***** DATA EXTRACTS *****
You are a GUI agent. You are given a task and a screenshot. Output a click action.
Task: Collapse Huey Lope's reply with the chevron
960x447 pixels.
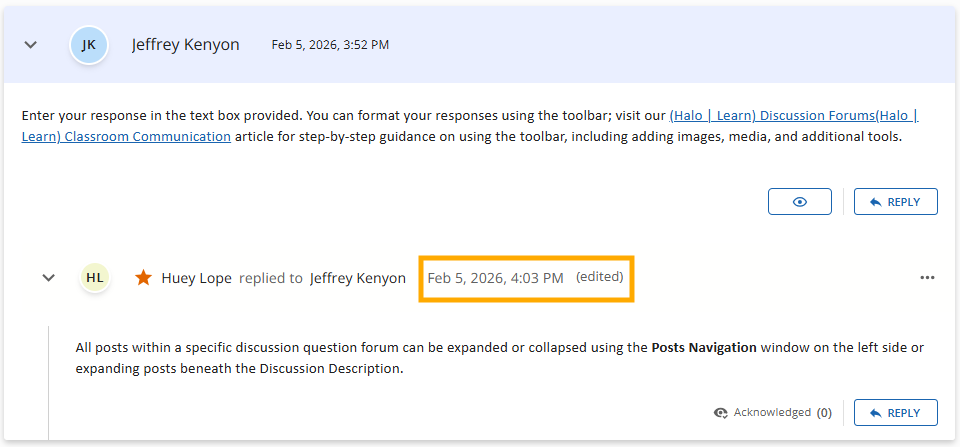tap(48, 278)
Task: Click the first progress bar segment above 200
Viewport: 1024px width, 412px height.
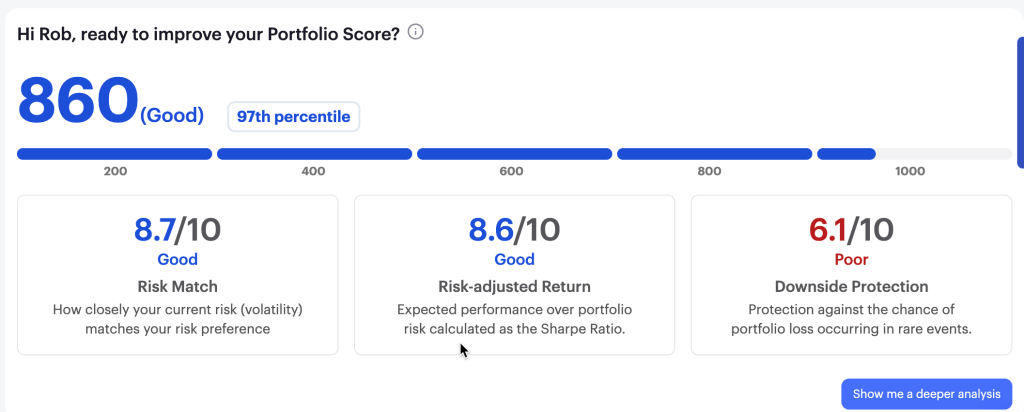Action: [114, 154]
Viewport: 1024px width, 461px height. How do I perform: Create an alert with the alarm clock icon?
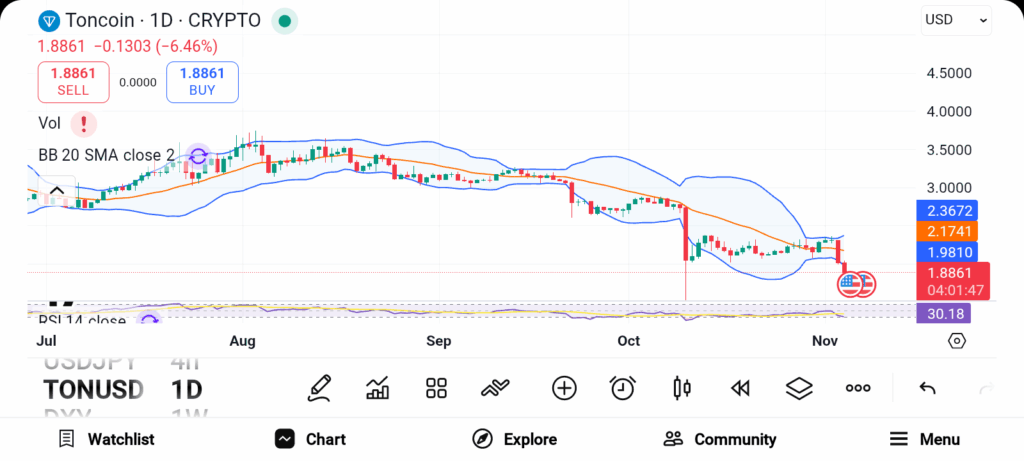[623, 388]
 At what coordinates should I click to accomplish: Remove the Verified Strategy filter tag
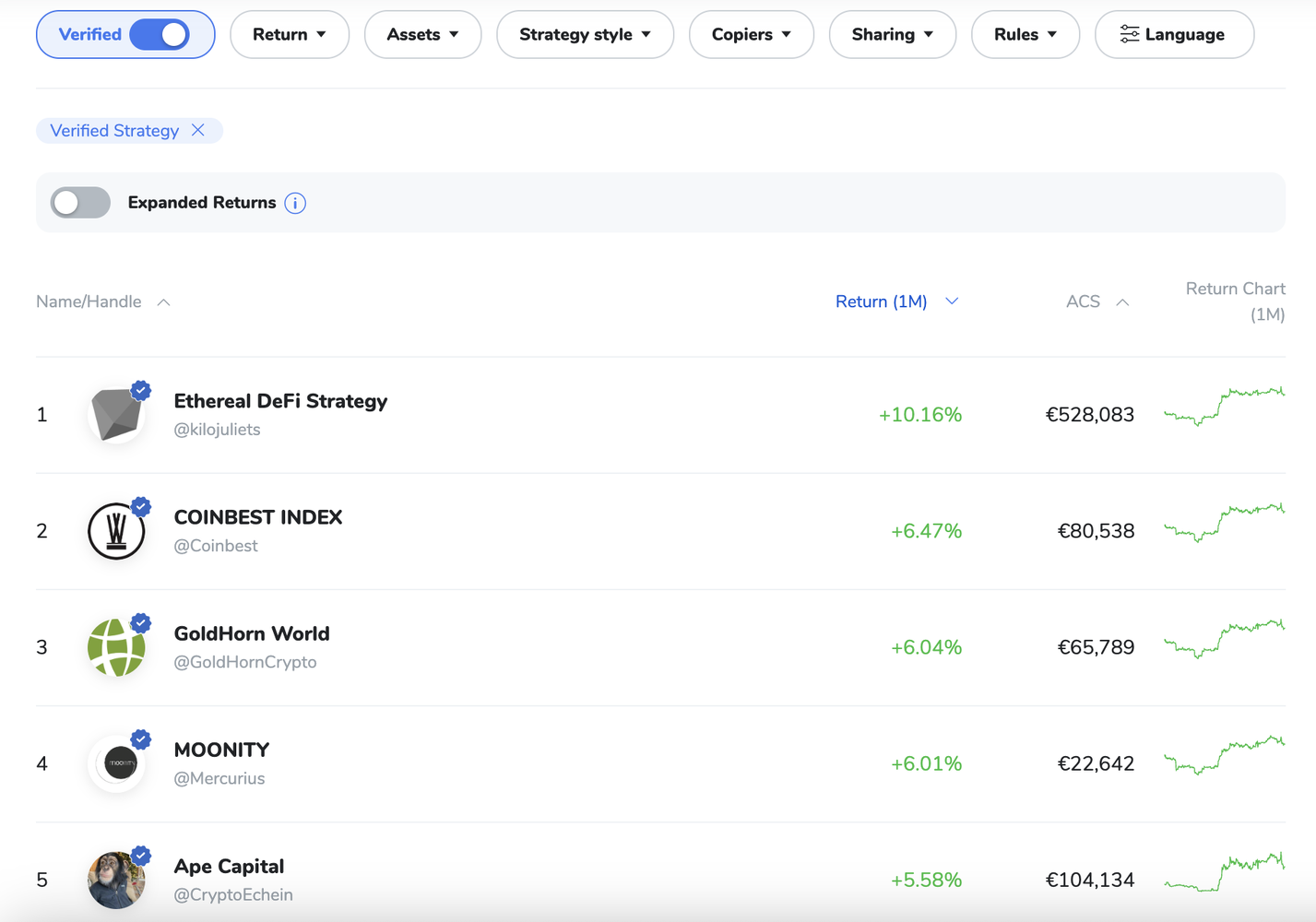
*****
#### [EXERCISE BRIEF]
Print the listing exactly, pictures excluded.

#### [EXERCISE ANSWER]
You are a GUI agent. You are given a task and a screenshot. Output a click action.
Task: Collapse Huey Lope's reply with the chevron
960x447 pixels.
tap(48, 278)
Task: Click the first progress bar segment above 200
Viewport: 1024px width, 412px height.
Action: [114, 154]
Viewport: 1024px width, 461px height. How do I perform: Create an alert with the alarm clock icon?
[623, 388]
 At what coordinates should I click to accomplish: Remove the Verified Strategy filter tag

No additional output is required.